Provided records:
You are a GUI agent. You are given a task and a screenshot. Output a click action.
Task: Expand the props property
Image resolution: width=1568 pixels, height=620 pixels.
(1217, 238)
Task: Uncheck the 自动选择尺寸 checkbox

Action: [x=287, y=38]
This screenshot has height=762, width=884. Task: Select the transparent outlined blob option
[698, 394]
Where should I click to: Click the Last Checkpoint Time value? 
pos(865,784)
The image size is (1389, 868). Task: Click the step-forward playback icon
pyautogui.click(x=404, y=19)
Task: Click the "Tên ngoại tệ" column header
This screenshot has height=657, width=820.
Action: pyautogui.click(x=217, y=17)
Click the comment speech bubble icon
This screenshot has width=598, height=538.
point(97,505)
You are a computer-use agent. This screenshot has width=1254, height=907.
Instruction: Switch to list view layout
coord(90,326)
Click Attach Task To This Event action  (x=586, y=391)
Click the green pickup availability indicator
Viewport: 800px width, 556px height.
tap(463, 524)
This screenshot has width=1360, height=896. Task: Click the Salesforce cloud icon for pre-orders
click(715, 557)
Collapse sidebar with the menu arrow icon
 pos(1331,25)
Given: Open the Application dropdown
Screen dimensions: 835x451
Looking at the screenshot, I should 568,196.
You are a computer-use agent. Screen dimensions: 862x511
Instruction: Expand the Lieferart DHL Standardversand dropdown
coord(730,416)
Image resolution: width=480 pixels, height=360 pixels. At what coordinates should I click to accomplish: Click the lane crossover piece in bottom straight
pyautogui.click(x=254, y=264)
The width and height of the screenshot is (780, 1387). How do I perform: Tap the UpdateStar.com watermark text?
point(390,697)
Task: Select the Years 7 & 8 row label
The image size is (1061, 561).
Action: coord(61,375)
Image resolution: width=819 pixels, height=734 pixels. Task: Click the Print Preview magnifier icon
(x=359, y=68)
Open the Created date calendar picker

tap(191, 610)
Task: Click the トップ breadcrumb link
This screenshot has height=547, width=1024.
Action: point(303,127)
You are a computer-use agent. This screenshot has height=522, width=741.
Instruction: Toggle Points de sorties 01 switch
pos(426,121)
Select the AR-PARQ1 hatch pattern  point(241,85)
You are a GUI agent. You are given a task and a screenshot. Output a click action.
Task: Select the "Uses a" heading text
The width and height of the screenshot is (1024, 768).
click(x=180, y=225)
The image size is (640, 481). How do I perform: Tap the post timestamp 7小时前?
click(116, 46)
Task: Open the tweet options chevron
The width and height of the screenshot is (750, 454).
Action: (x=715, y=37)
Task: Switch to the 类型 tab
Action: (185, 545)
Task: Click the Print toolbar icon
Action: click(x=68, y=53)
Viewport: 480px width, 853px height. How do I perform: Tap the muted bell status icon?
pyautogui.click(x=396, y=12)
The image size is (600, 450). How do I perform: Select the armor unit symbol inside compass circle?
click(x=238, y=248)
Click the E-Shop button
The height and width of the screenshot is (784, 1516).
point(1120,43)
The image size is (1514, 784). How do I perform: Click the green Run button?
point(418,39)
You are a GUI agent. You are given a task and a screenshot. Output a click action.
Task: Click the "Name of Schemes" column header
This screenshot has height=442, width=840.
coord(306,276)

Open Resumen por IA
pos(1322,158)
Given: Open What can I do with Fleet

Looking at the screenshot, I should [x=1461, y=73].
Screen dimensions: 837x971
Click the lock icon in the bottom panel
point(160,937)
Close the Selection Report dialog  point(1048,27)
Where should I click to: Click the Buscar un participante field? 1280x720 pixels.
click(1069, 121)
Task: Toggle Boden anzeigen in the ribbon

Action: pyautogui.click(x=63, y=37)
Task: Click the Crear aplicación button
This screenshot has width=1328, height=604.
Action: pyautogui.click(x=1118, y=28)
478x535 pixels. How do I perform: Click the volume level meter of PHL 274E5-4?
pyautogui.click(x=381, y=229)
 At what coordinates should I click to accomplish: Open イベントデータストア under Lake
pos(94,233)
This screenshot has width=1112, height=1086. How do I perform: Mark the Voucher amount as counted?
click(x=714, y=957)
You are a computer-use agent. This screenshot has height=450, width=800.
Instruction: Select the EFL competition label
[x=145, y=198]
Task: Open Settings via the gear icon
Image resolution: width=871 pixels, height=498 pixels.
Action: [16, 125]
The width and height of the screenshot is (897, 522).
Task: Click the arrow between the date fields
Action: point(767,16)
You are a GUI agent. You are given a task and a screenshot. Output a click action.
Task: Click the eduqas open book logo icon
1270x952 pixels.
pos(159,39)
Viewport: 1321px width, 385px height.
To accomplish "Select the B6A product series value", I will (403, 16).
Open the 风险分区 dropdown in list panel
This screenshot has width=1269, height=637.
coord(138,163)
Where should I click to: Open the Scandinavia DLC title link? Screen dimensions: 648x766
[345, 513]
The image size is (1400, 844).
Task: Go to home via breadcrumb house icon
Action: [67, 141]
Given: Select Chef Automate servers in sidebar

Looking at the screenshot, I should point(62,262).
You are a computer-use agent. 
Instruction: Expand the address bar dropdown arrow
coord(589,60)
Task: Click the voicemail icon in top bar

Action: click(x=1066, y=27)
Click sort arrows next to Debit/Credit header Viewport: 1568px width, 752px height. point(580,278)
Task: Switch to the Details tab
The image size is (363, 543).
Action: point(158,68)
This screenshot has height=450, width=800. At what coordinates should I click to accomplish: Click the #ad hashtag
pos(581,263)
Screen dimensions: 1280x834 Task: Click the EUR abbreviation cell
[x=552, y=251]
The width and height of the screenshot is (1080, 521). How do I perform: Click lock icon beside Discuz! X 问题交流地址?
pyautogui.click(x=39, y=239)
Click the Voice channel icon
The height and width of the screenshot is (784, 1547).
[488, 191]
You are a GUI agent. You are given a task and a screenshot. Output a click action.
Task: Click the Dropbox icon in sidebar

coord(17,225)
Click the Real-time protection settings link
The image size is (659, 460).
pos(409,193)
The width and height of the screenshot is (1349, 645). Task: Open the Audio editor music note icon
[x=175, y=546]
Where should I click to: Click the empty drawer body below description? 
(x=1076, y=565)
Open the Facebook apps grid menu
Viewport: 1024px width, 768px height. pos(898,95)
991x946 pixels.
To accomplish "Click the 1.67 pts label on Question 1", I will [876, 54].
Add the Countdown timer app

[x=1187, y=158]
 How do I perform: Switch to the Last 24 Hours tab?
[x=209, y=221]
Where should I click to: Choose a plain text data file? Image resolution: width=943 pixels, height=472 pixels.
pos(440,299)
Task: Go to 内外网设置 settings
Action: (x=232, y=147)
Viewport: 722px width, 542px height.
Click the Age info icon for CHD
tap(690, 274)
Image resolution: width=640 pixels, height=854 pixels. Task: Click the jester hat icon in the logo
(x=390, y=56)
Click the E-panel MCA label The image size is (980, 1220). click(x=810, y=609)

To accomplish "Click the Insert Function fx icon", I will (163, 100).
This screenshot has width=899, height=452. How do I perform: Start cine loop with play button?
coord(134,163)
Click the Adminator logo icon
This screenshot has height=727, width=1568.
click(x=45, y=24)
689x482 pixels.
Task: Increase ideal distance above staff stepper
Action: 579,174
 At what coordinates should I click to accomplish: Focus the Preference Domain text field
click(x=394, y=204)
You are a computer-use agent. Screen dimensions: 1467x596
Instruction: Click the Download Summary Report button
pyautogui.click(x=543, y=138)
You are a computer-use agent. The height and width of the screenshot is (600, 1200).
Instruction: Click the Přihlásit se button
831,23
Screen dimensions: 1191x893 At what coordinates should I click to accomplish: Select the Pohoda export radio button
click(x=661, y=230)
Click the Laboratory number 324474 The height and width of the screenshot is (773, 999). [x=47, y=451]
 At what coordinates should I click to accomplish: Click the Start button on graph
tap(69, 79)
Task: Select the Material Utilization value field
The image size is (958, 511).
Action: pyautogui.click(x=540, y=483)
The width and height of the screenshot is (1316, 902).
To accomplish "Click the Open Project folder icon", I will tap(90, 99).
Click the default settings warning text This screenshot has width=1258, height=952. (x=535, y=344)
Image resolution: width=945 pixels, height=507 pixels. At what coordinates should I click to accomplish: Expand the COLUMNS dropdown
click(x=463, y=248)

Task directions:
Return every line from the entries above that includes the word "header".

Response:
Task: Click the "Tên ngoại tệ" column header
Task: Click the "Name of Schemes" column header
Click sort arrows next to Debit/Credit header Viewport: 1568px width, 752px height. point(580,278)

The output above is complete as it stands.